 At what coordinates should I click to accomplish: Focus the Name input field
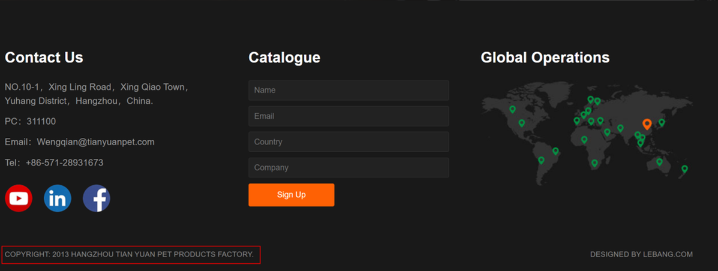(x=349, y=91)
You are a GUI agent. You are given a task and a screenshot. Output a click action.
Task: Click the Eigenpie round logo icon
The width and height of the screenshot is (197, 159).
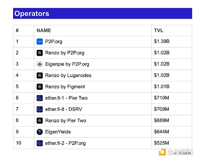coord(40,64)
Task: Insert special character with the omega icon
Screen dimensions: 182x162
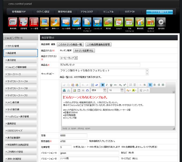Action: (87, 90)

------------------------

What this task involves:
Any picture found in the data is to be skipped while the rest is copied exactly.

Written response:
 At what coordinates should I click to accomplish: Focus the Name input field
(x=349, y=91)
You are a GUI agent. You are given a task and a screenshot. Output a click action.
Task: Click the Eigenpie round logo icon
The width and height of the screenshot is (197, 159).
coord(40,64)
Task: Insert special character with the omega icon
Screen dimensions: 182x162
Action: (87, 90)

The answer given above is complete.